======== DATA SUPPLIED ========
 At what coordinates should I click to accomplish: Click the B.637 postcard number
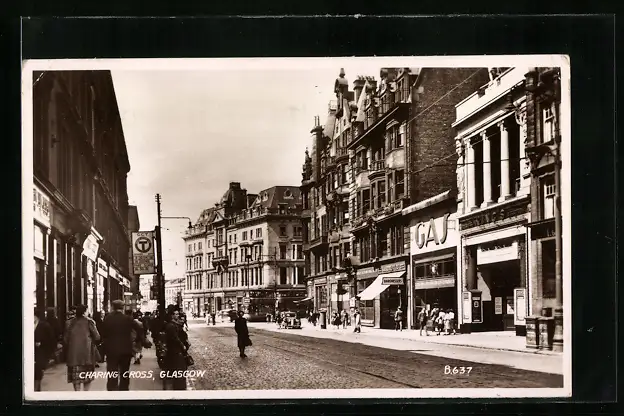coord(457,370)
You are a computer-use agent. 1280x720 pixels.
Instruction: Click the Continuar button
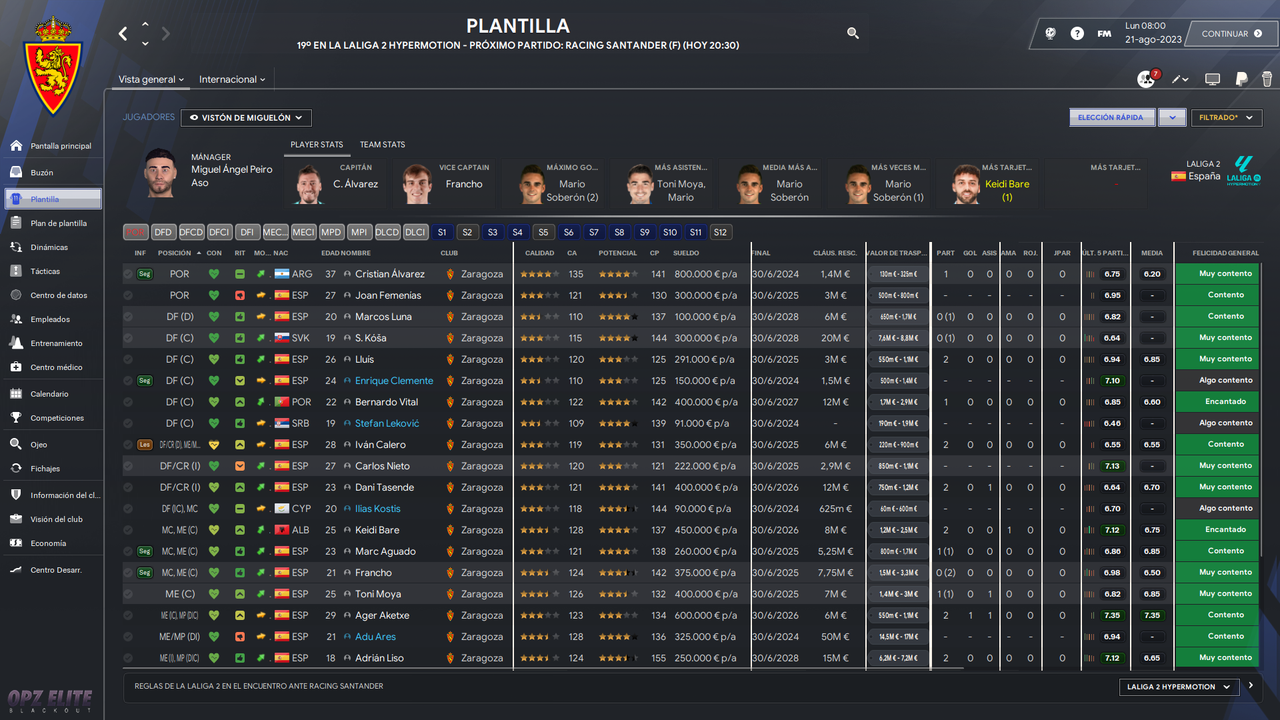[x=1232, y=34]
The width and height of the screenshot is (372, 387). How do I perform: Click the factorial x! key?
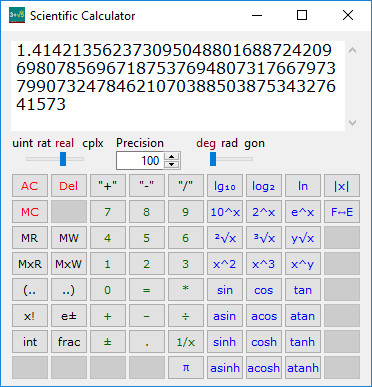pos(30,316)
========
REQUIREMENT =>
Set the pictures aside and transcribe the data above exactly.

EXPECTED ANSWER =>
 At what coordinates should I click to accomplish: Click the B.637 postcard number
coord(457,370)
You are a computer-use agent. 1280x720 pixels.
Instruction: Click the Continuar button
[x=1232, y=34]
The width and height of the screenshot is (372, 387). How do I perform: Click the factorial x! key?
pos(30,316)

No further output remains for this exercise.